France Hélices, from tradition to 3D printing

Propeller France Propellers

France Hélices has just been awarded the Entreprise du Patrimoine Vivant (Living Heritage Company) label and is keeping its sights on the future with the acquisition of a 3D printer and the development of its CFD tools. New means to continue to improve its propellers.

Recognition of know-how

France Hélices, founded by Paul Bezzi in 1977, celebrates its 40th anniversary this year. The experience acquired by the family business and that of the Concarneau and Dammarie les Lys sites, active since 1900, provide France Hélices with numerous crafts and industrial know-how. This industrial heritage of excellence has just been recognized by the Ministry of Economy and Finance, through the award of the label Entreprise du Patrimoine Vivant (EPV). Obtaining the label is part of France Hélices' desire to retain its unusual skills.

Prototyping and moulds in 3D printing

France Hélices will equip itself in 2017 with a 3D printer with a capacity of 1 m3, for propellers up to 1.5 m in diameter. This new technology in full development will allow the company gains on two aspects:

  • Rapid prototyping, thanks to the printing in a limited time of complex shaped parts for testing.
  • The manufacture of foundry models, currently made of wood, manually or by 5-axis machining. The new process will offer more flexibility in possible shapes in a shorter time.

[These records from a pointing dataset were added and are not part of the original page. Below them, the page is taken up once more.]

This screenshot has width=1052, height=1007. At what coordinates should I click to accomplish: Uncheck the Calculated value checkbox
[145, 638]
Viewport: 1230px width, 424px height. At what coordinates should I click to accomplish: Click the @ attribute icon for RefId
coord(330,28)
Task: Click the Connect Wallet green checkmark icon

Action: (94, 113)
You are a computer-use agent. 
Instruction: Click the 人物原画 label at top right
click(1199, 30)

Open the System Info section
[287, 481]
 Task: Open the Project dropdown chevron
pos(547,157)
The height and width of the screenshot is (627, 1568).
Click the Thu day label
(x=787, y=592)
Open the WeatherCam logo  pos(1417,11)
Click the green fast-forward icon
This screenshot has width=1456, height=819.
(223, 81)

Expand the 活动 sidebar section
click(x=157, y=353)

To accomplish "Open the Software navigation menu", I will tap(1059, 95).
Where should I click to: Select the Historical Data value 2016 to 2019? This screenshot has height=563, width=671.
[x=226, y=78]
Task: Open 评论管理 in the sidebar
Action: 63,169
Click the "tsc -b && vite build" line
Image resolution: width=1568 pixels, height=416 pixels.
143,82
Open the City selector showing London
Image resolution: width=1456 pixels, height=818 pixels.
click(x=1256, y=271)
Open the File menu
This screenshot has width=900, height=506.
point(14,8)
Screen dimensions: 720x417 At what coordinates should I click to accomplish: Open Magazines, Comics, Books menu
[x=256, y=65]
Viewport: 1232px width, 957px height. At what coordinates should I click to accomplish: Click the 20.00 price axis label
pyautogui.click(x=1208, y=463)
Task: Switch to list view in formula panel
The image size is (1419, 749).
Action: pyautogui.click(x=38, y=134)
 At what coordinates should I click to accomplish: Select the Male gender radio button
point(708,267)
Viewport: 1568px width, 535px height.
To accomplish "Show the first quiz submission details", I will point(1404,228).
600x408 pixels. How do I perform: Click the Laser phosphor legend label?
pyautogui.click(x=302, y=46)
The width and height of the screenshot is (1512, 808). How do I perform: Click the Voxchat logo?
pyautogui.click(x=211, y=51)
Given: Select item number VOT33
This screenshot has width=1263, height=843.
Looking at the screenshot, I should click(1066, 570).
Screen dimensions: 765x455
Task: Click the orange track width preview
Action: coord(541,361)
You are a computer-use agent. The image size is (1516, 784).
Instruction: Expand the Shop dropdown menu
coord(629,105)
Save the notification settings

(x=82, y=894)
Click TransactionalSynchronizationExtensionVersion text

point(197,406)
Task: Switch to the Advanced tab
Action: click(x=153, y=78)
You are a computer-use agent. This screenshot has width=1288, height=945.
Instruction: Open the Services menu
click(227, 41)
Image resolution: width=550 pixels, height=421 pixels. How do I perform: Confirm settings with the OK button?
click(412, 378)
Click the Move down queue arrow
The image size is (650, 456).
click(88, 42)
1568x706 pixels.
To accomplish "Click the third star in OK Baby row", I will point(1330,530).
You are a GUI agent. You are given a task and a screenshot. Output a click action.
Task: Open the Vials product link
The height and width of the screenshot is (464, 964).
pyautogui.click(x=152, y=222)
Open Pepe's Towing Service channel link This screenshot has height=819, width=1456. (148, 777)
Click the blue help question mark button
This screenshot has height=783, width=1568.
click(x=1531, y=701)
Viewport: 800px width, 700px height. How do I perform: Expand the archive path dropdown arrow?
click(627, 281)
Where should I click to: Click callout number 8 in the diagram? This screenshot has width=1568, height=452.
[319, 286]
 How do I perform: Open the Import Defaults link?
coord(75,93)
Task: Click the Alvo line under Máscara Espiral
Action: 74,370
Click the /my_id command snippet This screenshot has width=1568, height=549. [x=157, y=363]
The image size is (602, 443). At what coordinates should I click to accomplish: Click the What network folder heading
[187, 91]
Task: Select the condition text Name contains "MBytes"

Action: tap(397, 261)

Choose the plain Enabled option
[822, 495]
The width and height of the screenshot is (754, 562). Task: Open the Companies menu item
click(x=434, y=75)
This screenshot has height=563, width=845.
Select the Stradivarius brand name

CFD calculation integration

The design office of France Hélices is equipped with a fluid mechanics calculation module. Integrated into its Solidworks CAD software, and validated thanks to the company's numerous real test archives, it enables it to carry out in-house the CFD studies required for new models. These were previously outsourced.

Thanks to the new tool, the 3 members of France Hélices design office will be able to pre-select the new profiles to be tested in cavitation tunnel. These new blades, designed for their hydrodynamic performance, will be doubly energy efficient because they will also have required the production of fewer physical prototypes.

An activity commensurate with investments

After the various crises on the world market, France Hélices is still doing well. The company has just shipped over 40 complete propeller assemblies, shaft lines and stern tubes to North Africa. A full container of its largest model of surface propellers, the SDS6, has gone to China to equip shuttles that can reach 54 knots. No doubt the new equipment will be running at full capacity.